▶ **Texto fornecido**

::::

Vejamos Barajas /Madrid, com a primeira pista asfaltada em 1944 e que tendo preservado amplas áreas de expansão foi evoluindo e conta atualmente com 4 pistas paralelas e 4 edifícios terminais. O de Lisboa, que nasceu com pistas cruzadas, que ainda hoje se mantêm e que permaneceu sempre limitado, por não se ter preservado essas áreas, ou o caso do Aeroporto da Madeira, à partida com fortes restrições territoriais, sendo que mesmo nestes casos não cessam os projetos e obras de melhoramento.
Face a esta realidade, para o desenvolvimento de um novo aeroporto, é preferível, uma vez na posse de localização bem estudada e selecionada e com um amplo plano geral de desenvolvimento, programar a sua construção por módulos faseados.
Neste conceito, a primeira fase consiste só na execução das obras que permitam a abertura de um aeroporto civil para o tráfego internacional que possa suprir as necessidades imediatas. Basicamente uma pista, caminhos de circulação, amplas zonas de estacionamento para aviões, terminal de passageiros, torre de controle, serviços aeroportuários, de alfândega e de bombeiros.
Em contínuo, deve prosseguir o trabalho de todo um corpo técnico especializado, não só na elaboração dos projetos previstos e necessários, de acordo com permanente análise de dados estatísticos de tráfego como na calendarização antecipada, da entrada em funcionamento de uma 2ª fase que poderia, conforme aconselhável, passar por aumento da capacidade do terminal de passageiros, das placas de estacionamento e dos diferentes serviços ou contemplar uma segunda pista paralela.
Esta metodologia, mantinha-se ao longo do tempo, quer para a avaliação da necessidade de arranque das novas fases quer para preparar os correspondentes projetos que poderiam, em fases muito mais avançadas, vir a consagrar aeroporto com três ou mesmo quatro pistas paralelas como há décadas possui Madrid.
De um modo geral, este conceito modular ajusta-se melhor à economia e à evolução tecnológica e da realidade do país, versus a construção de uma só vez do “grande aeroporto internacional” de concurso único, com custos gigantescos e incomportáveis em tempos de contenção e rigor. Recorde-se que em 2007, o custo estimado para a Ota, já ultrapassava os 3 mil milhões de euros.
Torna-se premente refletir sobre este conceito, quando se sabe estar mais uma vez sobre a mesa, a transformação um aeródromo militar (Base Aérea do Montijo) num aeroporto para o exigente tráfego aéreo civil.
Já tínhamos o caso do aeródromo militar da Ota (há décadas abandonado pelos militares, para a instrução e treino das operações de voo, por falta de condições orográficas e aerológicas) e que se iria transformar no novo aeroporto intercontinental sendo que as más condições orográficas, bem como geológicas e hidrográficas associadas, permaneciam e sem que houvesse capacidade de expansão para além de 2 pistas paralelas (sofrivelmente afastadas, para rentabilizá-las, ou seja permitir operações de voo por instrumentos simultâneas nas duas pistas).
Valeu então a tomada de posição de reputadas entidades e especialistas e a intervenção do ex-Presidente da República que pediu um debate aprofundado no Parlamento, o que veio a suceder.
Vejamos também o caso da Base Aérea que se iria transformar no Aeroporto Civil de Beja, mas que não tem conseguido a permanência de uma única linha aérea regular.

::::

▶ **O que se pede**
Extraia do texto sobre aeroportos, sem qualquer alteração, tudo o que vai desde "Vejamos Barajas /Madrid, com" até "por módulos faseados.". Recorra unicamente ao texto sobre aeroportos.

▶ **Extrato de dados**
::::

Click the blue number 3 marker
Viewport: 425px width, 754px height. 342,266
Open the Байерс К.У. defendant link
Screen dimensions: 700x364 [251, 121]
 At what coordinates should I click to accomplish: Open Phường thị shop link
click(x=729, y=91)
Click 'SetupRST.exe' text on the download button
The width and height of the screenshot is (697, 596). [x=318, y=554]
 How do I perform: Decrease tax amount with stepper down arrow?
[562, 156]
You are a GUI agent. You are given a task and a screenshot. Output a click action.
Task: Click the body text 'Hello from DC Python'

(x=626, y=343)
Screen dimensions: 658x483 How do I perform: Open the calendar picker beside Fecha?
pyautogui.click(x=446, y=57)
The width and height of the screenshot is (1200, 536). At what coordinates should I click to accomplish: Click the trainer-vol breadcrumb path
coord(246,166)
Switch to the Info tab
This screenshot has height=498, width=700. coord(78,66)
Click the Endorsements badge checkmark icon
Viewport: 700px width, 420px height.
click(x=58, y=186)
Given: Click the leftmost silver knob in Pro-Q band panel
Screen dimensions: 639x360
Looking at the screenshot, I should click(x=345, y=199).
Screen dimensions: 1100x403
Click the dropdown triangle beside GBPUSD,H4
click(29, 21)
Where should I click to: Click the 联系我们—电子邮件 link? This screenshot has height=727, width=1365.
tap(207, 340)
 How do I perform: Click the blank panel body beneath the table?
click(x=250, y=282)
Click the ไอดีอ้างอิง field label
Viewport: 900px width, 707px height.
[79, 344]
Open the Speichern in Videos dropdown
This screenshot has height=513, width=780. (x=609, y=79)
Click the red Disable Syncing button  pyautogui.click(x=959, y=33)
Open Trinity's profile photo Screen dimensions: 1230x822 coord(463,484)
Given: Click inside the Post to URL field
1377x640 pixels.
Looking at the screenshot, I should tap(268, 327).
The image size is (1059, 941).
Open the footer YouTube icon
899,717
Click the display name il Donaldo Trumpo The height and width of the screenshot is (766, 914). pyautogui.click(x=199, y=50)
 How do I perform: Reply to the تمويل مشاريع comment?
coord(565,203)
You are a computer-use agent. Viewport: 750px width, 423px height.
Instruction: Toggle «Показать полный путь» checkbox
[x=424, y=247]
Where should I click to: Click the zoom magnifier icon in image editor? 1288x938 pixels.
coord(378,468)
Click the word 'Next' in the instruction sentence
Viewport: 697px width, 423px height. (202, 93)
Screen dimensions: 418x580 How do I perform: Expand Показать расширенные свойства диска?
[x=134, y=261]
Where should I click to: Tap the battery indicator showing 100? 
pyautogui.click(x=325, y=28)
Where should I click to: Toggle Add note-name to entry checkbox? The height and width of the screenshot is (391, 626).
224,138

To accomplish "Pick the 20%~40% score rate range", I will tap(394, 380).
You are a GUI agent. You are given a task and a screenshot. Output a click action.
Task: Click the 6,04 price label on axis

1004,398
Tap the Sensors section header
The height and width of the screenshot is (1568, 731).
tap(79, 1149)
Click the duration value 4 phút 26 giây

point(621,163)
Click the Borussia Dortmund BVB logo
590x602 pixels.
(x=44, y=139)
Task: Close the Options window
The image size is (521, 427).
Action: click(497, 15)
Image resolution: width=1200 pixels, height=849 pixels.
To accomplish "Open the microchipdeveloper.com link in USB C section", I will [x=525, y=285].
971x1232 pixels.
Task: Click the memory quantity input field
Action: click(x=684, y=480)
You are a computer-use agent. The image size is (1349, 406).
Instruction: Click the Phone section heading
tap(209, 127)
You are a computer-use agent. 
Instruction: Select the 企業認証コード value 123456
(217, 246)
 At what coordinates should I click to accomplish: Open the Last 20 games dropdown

::::

▶ **Resposta do exercício**
Vejamos Barajas /Madrid, com a primeira pista asfaltada em 1944 e que tendo preservado amplas áreas de expansão foi evoluindo e conta atualmente com 4 pistas paralelas e 4 edifícios terminais. O de Lisboa, que nasceu com pistas cruzadas, que ainda hoje se mantêm e que permaneceu sempre limitado, por não se ter preservado essas áreas, ou o caso do Aeroporto da Madeira, à partida com fortes restrições territoriais, sendo que mesmo nestes casos não cessam os projetos e obras de melhoramento.
Face a esta realidade, para o desenvolvimento de um novo aeroporto, é preferível, uma vez na posse de localização bem estudada e selecionada e com um amplo plano geral de desenvolvimento, programar a sua construção por módulos faseados.